This week’s chaotic, last-minute bill passing is bad for Californians
Why lawmakers are afraid to go where no lawmaker has gone before
Don’t disturb lawmakers right now, they’re deep in the plak-tau.
Plak-tau is the Vulcan “blood fever” manifested during the final stages of pon farr, the once-every-seven-years Vulcan mating obsession, which is pretty crazed by itself.
For members of the ever-so-terrestrial California Senate and Assembly, their plak-tau is neither about mating, nor is it “irrational and instinct-driven behavior,” as one Vulcan-to-English dictionary describes it, restricted to seven-year intervals.
Legislative plak-tau is an uncontrollable obsession centered on rapidly, and often blindly, approving bills—hundreds upon hundreds of them—as though failing to do so would be fatal.
Unpleasantly enough, the legislative blood fever manifests itself simultaneously in the Assembly and the Senate twice each year: once during the week before bills must leave their house of origin and, again, 10 days before the legislative session concludes.
This year, lawmakers go home, or at least go away, on September 13, so stay clear of the White Sepulcher the first couple weeks after Labor Day.
The date of this SN&R issue finds lawmakers immersed in intensive bill passing. Assembly bills must exit their house by May 31, or they’re dead until 2014. Same for Senate bills. Hence, May 30 is beaming-up bills day.
As portrayed in the original 1967 Star Trek episode “Amok Time,” pon farr and the plak-tau is chaotic, violent and, for Mr. Spock, it ends badly.
The Legislature’s version is comparable, except it usually ends badly for Californians.
For those not directly involved, and even some of those who are, the legislative process seems quite alien. During these beat-the-deadline death scrums, the Legislature’s actions lie beyond the reach of human comprehension.
Change after change to California’s already voluminous body of law is outlined in a few brief paragraphs written by a staffer for a lawmaker, who then haltingly reads the description giving every impression of not knowing the contents of their own measure. In 60 to 90 seconds, the legislation is approved.
These bills carry potential costs for consumers and employers, spend billions, regulate the use of various substances—toxic or otherwise—and increase penalties for crimes and benefits for public employees.
Given their potential impact on 38 million people, isn’t a higher level of attention warranted before casting a vote?
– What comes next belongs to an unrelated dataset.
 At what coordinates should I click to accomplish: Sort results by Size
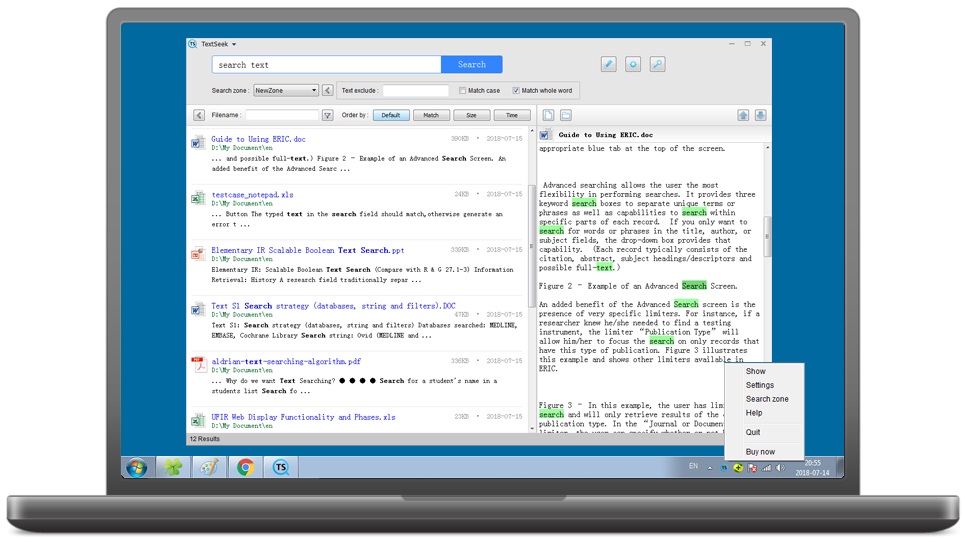pos(471,116)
Periodically, some bill generates more than a minute’s worth of interest. Usually it’s one that shouldn’t.
In the Assembly recently, a measure that would ban lead bullets—ostensibly because of their impact on the environment—spawned a 15-minute debate. The previous bill was dealt with in under two minutes.
The author of the lead-is-dead bill said the fragmenting of lead bullets in game, wildlife or cattle is akin to “spoon feeding lead to our children.” Opponents, all Republicans, said banning lead bullets would effectively end hunting, and that the evidence on the dilatory effects of lead bullets wasn’t conclusive.
When the 15 minutes of arguments against the bill concluded, Democrats, who hold a comfortable majority in the lower house, passed the bill easily.
Seriously, why bother?
Is this slapdash, (nonlead) rifle-shot method of policy-making necessary? Of course not.
Sure, people procrastinate. But a hefty chunk of this work could easily have been dealt with sooner.
But it never happens. Limits on bill introductions have been imposed. Changes in deadlines, encouragement of earlier amending, procedural tweaks to speed legislation along all have come to nothing.
That leaves only two conclusions. One is that legislators feel the same way about the situation as Mick and the Stones do about rock ’n’ roll: They like it. Or it really is a DNA-deep plak-tau for which no cure exists other than leaving public office, voluntarily or otherwise.